Still, or maybe in spite of the mess under his skin of late, Ianto feels inexplicable sadness at Jack only wanting... loyalty (obedience?) from him.
Talking without needing to make eye-contact is strange, but also freeing. “Why did you invite me, Jack?”
“Owen clearly didn’t want to go. Socializing is not Tosh’s forte. And Gwen is... too new.”
“Jack. Really.”
A sigh that teases the hair at the nape of Ianto’s neck. Jack pulls back, meets Ianto’s gaze. “I want you out on the field. As a field agent.”
Ianto blinks. “I’m not... With all due respect, sir, I’m not really qualified.”
“Let me be the judge of that.” Jack moves close again. “And less of this butler business. Though I suspect it’s in the best interest of mankind and the fabric of space and time for you to continue your coffee-making duties.”

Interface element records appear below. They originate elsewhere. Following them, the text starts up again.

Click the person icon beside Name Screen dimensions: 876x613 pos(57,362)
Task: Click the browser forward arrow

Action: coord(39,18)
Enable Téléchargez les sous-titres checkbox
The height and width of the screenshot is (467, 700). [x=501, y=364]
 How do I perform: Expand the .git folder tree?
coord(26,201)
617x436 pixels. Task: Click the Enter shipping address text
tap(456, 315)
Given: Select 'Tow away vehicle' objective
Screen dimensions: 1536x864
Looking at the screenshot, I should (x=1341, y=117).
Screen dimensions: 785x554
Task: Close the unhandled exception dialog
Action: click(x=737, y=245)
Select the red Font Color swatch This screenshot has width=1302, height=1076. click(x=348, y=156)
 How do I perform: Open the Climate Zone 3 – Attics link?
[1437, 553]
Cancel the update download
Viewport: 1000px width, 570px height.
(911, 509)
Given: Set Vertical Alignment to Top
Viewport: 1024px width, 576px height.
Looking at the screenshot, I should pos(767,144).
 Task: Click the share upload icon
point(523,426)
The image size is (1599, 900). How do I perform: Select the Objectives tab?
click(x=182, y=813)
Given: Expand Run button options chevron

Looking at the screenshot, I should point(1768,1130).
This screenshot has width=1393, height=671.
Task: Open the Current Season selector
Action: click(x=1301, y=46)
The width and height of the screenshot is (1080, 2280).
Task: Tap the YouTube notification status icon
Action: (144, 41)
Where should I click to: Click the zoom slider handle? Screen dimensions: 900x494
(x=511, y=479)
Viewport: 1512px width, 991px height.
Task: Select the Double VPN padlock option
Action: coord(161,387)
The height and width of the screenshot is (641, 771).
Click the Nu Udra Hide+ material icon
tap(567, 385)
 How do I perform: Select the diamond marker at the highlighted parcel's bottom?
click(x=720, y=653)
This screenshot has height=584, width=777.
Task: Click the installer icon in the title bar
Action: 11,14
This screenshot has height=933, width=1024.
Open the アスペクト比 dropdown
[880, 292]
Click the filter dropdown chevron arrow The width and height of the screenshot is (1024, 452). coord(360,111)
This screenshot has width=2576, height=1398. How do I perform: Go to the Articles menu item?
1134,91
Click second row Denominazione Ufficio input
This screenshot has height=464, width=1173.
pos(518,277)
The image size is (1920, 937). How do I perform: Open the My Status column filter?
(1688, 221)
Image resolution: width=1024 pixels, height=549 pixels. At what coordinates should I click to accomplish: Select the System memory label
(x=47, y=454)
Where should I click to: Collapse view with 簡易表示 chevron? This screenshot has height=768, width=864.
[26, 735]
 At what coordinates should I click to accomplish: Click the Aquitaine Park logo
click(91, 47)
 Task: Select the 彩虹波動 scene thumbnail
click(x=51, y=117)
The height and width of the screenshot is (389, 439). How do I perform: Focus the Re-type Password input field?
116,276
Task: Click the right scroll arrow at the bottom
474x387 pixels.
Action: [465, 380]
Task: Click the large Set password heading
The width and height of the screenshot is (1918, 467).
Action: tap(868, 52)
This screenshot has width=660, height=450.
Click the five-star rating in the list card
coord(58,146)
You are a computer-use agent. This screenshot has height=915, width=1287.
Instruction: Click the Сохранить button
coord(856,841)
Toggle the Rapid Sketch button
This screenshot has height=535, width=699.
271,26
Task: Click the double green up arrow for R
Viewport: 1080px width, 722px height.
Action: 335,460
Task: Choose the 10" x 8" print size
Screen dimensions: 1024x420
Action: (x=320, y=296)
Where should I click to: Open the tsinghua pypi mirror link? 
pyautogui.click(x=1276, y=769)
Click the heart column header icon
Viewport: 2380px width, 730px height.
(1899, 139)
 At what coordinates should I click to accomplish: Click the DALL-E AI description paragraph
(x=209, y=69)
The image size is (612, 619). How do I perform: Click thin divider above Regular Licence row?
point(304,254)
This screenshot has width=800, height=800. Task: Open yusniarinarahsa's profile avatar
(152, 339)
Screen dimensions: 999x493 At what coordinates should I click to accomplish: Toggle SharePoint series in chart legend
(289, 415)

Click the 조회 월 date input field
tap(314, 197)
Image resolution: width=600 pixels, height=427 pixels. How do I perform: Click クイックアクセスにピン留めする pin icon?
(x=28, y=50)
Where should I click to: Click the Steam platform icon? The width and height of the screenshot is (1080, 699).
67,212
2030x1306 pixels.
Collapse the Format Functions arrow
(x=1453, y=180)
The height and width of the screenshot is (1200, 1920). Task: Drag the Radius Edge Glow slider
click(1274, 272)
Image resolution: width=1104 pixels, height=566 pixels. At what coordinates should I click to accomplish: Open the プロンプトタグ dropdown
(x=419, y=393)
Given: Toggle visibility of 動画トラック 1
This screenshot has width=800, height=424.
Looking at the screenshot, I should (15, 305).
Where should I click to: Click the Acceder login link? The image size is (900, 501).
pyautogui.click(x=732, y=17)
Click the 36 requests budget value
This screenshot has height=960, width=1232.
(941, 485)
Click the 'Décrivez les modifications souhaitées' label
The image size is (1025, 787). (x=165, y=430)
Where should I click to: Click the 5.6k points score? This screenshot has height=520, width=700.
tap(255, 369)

Ianto grins, can’t help it. “Wouldn’t dream of stopping, sir.” Silence, quite comfortable, returns between them for the remainder of the song. At the end, they part, and walk sedately out into the lobby. Feeling the need to be polite, at least, Ianto speaks as they emerge into the outside; the cold night air holds the crispness of recent rain. “Thank you, Jack.”
He doesn’t specify what for, but Jack nods. He is quite a looker, Ianto thinks, particularly in the period clothing; a most remarkable, handsome figure from a different time and place. Ianto looks at him, feeling a bit breathless (probably the damp cold). “I’m still... It’s been a long time since somebody asked me to dance. I don’t... And I don’t know if I’m, you know, ready.”
“Don’t worry about it.” Jack smiles, his face gentle and kind and a little bit wistful. “When you are, you’ll ask me to dance.”